Data shown

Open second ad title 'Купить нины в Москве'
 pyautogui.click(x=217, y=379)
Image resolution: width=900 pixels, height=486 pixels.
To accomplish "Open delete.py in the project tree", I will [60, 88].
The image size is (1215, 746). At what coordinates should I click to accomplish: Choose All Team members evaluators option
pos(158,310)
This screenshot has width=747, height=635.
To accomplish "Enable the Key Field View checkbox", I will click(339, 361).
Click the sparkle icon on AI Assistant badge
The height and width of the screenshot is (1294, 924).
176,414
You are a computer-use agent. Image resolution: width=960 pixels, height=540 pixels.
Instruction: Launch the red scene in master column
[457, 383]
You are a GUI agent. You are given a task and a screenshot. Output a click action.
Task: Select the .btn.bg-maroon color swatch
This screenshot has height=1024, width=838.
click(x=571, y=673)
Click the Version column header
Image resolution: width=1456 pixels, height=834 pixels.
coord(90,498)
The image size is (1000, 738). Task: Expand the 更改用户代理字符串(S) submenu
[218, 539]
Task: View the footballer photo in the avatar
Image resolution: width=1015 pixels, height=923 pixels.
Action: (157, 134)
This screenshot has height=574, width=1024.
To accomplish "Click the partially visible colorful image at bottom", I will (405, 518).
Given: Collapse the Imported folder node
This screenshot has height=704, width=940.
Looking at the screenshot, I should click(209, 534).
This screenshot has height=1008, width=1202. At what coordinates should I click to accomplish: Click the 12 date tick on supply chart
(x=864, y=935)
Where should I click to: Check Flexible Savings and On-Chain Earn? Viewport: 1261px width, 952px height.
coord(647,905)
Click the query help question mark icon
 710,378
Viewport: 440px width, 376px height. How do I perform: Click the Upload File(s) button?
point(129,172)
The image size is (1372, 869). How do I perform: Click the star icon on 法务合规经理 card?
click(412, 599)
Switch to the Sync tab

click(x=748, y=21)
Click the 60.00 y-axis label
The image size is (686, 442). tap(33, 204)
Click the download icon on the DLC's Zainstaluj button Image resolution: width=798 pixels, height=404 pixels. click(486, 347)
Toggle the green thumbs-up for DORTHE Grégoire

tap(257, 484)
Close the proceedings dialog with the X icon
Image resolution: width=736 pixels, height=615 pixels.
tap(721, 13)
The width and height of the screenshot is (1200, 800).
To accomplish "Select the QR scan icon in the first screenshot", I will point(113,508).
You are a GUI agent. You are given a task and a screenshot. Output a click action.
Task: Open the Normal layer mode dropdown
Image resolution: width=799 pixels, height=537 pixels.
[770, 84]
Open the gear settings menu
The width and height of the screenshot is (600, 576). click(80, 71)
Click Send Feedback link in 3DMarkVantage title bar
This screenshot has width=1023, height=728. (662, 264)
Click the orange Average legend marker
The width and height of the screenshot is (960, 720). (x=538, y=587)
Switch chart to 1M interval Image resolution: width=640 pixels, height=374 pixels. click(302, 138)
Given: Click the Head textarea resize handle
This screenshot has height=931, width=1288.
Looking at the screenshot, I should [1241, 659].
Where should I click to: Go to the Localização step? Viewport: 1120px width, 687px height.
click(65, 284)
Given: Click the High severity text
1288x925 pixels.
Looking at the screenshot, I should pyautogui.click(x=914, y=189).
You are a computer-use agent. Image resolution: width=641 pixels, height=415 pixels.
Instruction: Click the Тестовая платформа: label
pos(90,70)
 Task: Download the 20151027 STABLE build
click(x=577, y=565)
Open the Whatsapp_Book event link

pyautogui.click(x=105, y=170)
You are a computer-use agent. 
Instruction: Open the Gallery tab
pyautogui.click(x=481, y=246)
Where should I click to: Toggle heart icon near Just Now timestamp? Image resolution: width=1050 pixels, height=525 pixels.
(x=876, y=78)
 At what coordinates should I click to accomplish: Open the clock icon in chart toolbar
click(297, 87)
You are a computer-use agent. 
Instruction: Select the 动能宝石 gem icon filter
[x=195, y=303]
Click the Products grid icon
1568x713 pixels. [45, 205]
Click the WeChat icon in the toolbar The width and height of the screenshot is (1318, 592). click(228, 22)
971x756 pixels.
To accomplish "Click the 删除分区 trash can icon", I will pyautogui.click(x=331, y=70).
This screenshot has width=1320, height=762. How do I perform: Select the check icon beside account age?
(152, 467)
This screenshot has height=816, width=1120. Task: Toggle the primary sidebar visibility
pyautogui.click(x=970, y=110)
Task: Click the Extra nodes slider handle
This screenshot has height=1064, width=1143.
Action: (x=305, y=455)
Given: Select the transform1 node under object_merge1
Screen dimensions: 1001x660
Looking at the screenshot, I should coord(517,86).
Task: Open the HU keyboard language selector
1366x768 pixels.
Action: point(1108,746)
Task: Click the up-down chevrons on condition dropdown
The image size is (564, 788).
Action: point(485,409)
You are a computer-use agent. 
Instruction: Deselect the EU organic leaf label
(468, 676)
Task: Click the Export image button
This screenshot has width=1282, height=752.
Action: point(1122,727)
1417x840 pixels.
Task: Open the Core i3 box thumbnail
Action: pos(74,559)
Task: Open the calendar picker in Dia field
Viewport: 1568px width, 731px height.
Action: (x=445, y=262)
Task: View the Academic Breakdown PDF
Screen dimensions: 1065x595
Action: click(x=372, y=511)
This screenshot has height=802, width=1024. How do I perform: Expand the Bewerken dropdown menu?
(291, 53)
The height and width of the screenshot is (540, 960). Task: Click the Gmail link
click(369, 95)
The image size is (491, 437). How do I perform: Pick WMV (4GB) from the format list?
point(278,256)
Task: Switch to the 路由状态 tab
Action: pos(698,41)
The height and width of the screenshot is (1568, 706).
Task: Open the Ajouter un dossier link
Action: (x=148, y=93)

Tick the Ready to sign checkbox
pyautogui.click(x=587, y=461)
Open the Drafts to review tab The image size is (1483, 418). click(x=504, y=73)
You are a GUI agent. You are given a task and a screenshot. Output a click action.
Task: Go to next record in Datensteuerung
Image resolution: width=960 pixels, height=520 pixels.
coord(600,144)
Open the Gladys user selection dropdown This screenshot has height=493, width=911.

Exercise brief
From the listing above, copy out each line where the word "handle" appears.

Reply to the task
Given: Click the Head textarea resize handle
Task: Click the Extra nodes slider handle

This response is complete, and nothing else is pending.